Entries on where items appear
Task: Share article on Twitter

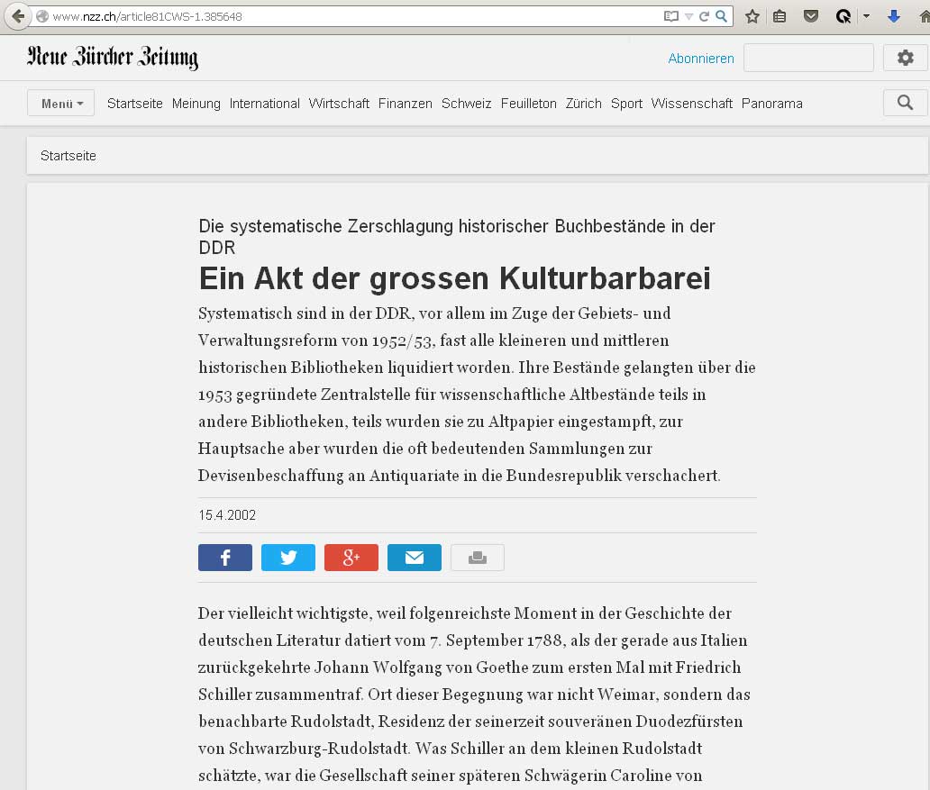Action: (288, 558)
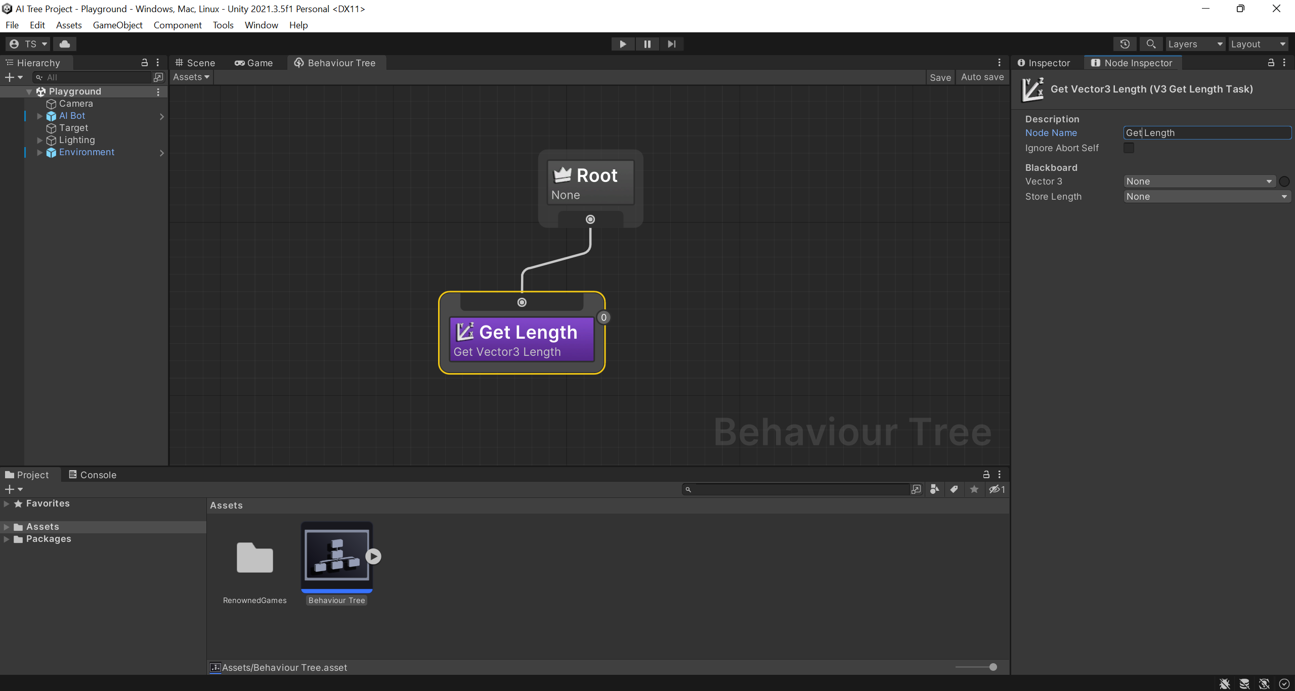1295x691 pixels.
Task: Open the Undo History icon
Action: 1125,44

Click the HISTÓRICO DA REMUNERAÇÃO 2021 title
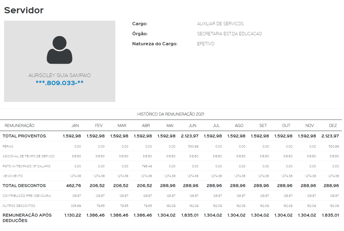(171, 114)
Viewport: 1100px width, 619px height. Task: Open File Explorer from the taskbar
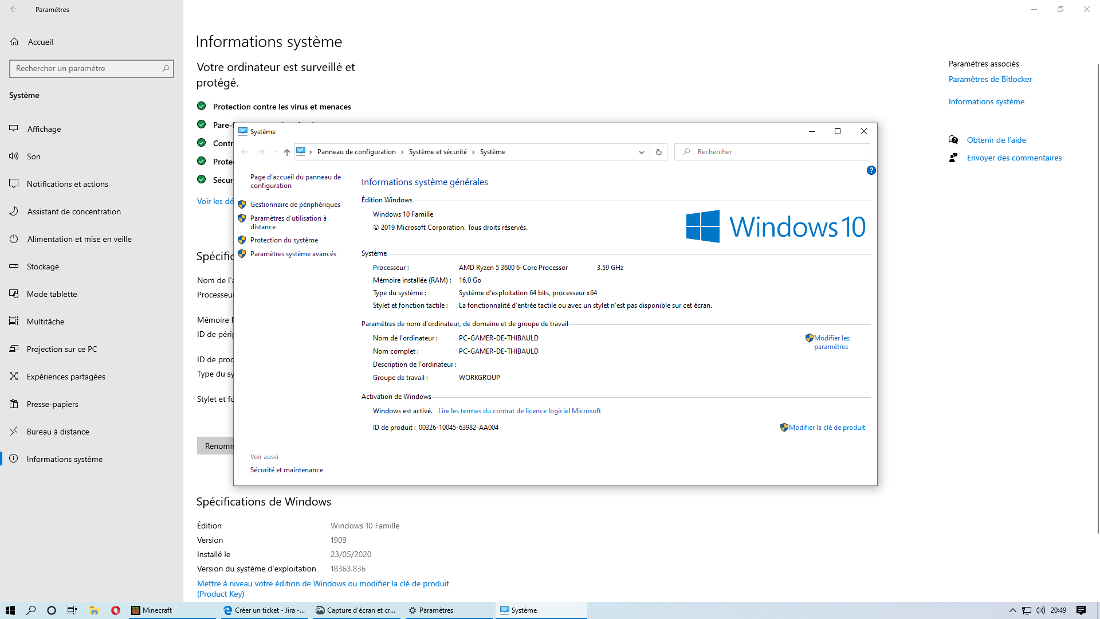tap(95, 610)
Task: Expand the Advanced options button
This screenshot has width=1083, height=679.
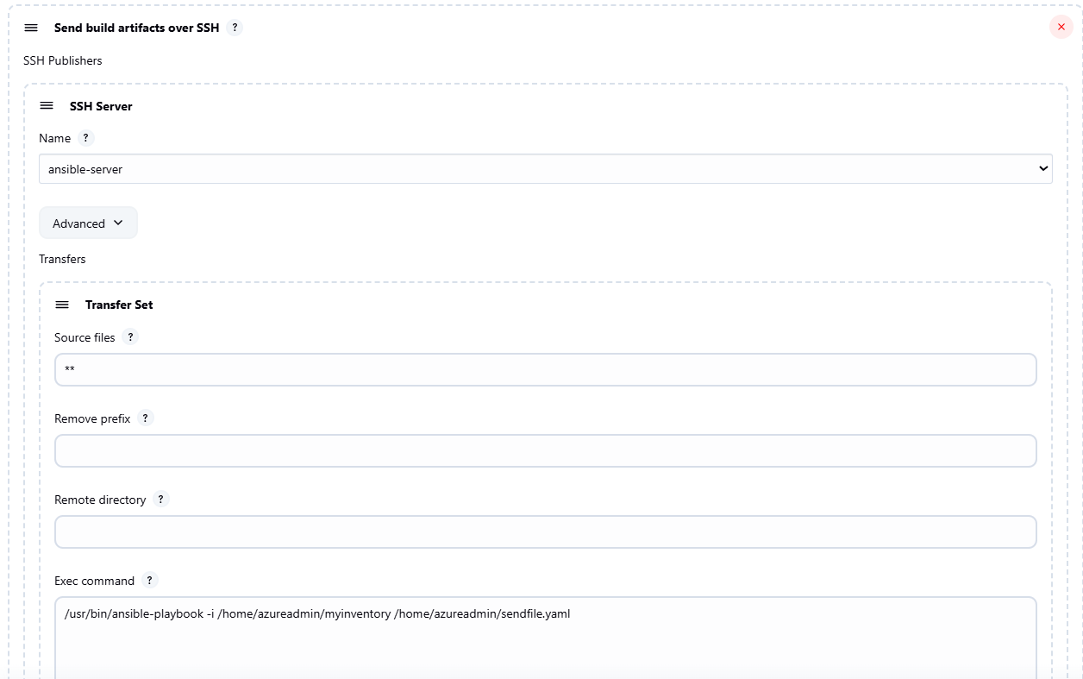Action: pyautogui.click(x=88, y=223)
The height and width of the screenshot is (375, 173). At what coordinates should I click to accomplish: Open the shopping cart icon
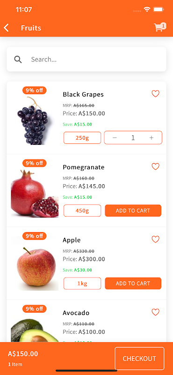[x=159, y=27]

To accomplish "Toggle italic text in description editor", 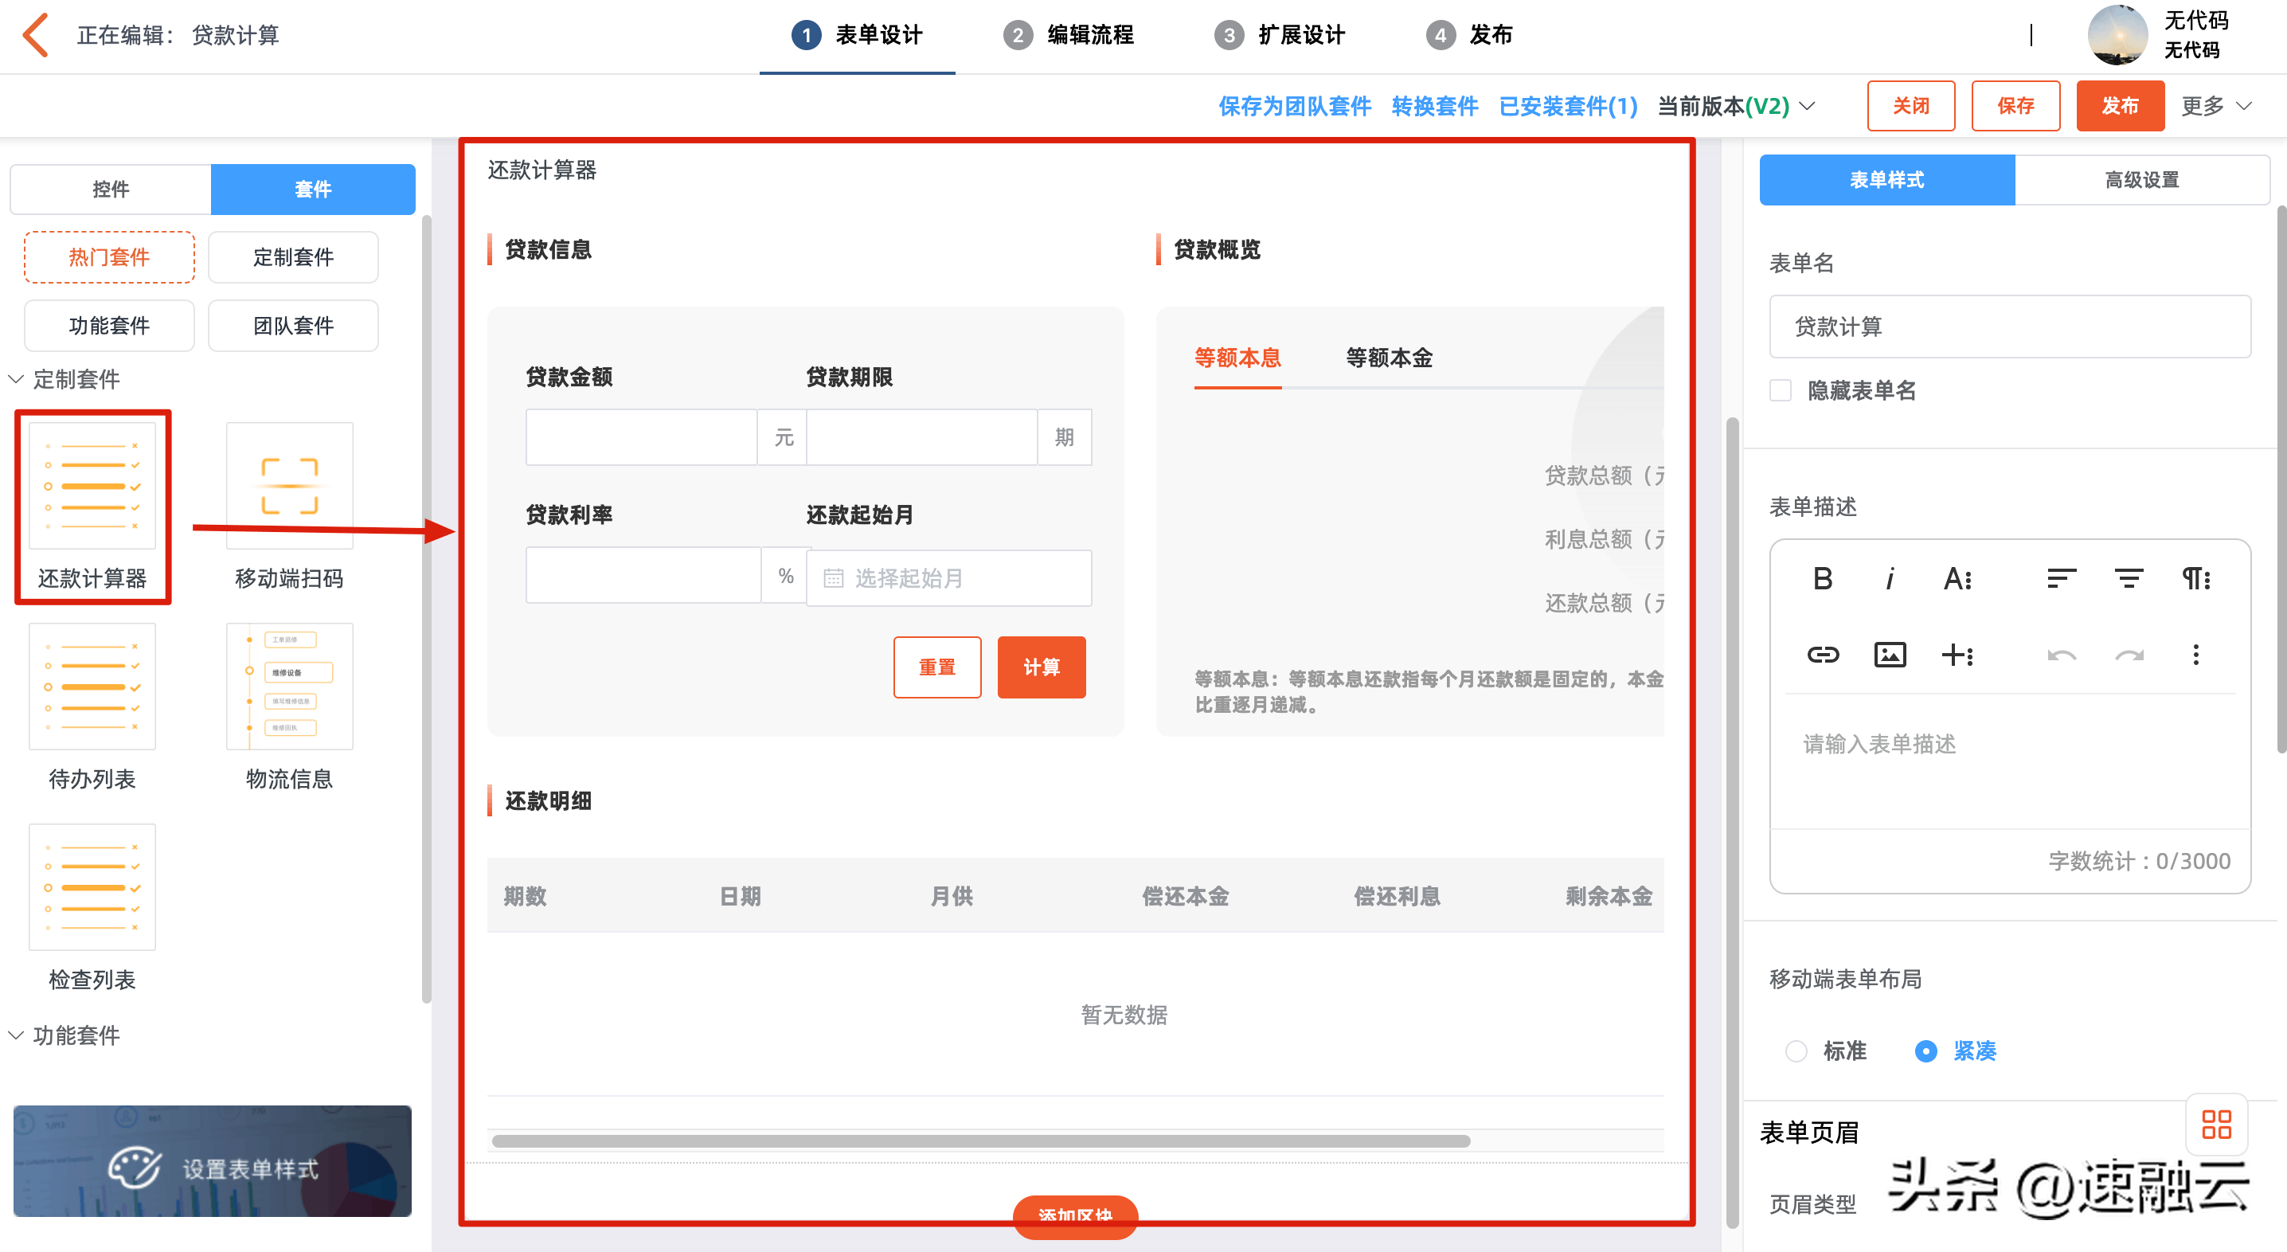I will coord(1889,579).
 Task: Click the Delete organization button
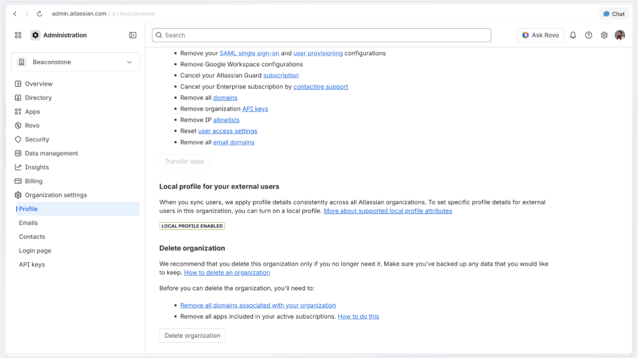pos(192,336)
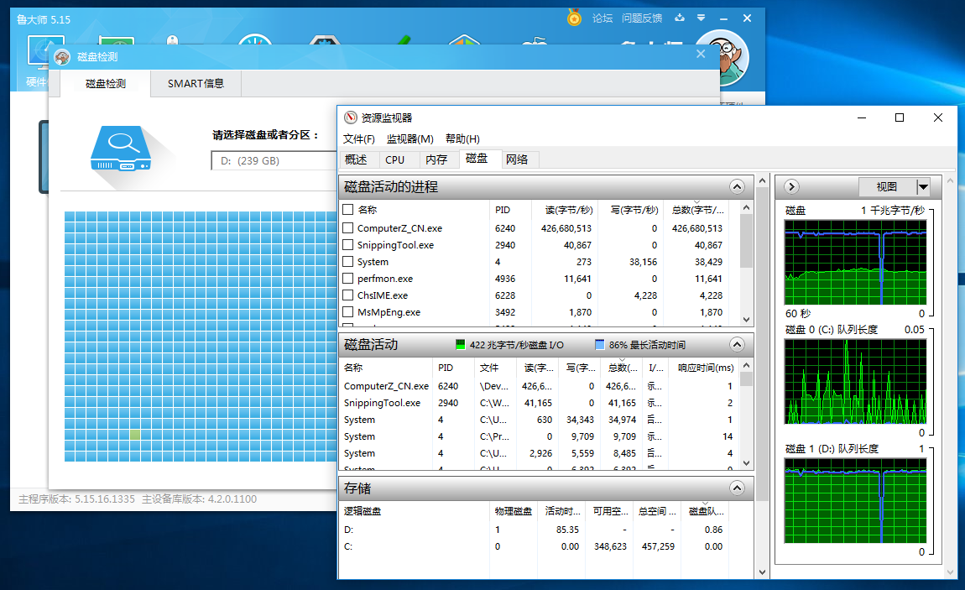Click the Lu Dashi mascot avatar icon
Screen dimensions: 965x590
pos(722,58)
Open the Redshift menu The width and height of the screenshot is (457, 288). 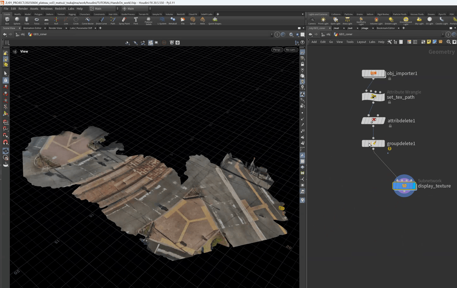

■ **WRITTEN PROBLEM**
Give the records as a JSON list of strings, one string per line. Begin at the start of the records, stop after the line containing "tap(95, 610)", skip blank lines, and leave out the pictures.

■ **FINISHED TASK**
[
  "Task: Share article on Twitter",
  "Action: (288, 558)",
  "1295x691 pixels.",
  "Task: Open the Undo History icon",
  "Action: 1125,44",
  "Click the HISTÓRICO DA REMUNERAÇÃO 2021 title",
  "(171, 114)",
  "Viewport: 1100px width, 619px height. Task: Open File Explorer from the taskbar",
  "tap(95, 610)"
]